While you’re waiting, make the aioli (recipe below).
About 15 minutes before you’re ready to serve, drain the stock, reserving only the liquid. Rinse out your soup pot and return the broth to the pot. Place over high heat, check the salt level, bring to a boil, and then add the meaty fish. Turn down to medium, and let cook for 6 minutes or so, until the fish is cooked. Add the shellfish and shrimp. When the shrimp is pink and shellfish are all opened, pour the soup in soup bowls, top with aioli, and serve.
Spicy garlic aioli
- 1 egg yolk
- 3 T. bread crumbs
- 1/2 clove garlic
- cider or wine vinegar (whatever you have that tastes best)
- pinch salt
- 1/2 c. olive oil (approximately)
- 1/2 habañero chili, deseeded and sliced (this will produce a mild heat — add more if you prefer)

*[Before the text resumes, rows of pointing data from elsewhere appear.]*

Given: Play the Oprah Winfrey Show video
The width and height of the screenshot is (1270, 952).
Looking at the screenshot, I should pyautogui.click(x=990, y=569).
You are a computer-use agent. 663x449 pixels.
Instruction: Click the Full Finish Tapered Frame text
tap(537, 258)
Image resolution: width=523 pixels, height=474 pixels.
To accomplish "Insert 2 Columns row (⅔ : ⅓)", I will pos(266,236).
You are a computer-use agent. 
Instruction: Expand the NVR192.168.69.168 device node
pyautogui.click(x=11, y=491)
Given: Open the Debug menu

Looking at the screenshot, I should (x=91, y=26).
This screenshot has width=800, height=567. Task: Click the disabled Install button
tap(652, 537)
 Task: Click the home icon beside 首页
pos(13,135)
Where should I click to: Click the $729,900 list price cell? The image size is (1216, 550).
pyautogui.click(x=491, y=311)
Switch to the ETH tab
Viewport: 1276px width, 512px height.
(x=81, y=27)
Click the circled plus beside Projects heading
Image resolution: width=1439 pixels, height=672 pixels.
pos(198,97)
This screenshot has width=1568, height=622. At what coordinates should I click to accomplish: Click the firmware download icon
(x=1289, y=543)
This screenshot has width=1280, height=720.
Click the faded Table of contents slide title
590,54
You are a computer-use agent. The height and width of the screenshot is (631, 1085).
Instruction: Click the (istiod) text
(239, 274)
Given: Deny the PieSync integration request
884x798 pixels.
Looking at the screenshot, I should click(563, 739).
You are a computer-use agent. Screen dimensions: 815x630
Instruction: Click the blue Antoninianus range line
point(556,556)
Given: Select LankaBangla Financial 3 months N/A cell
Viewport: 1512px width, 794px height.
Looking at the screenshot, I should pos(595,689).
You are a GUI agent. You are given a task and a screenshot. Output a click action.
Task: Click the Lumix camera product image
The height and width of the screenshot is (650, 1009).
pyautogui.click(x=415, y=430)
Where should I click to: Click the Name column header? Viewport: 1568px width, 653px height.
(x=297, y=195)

In a mortar or small bowl, use a pestle or spoon to smash together the garlic, habañero, bread crumbs, and vinegar. When you have a fine paste, add the egg yolk, mush together until uniform, and then slowly add the olive oil, drop by drop, as you stir (like you were making mayonnaise). When you have a creamy, mayonaisse-like consistency, taste for seasoning, add the salt, and refrigerate until you’re ready to serve. This will keep for a few days.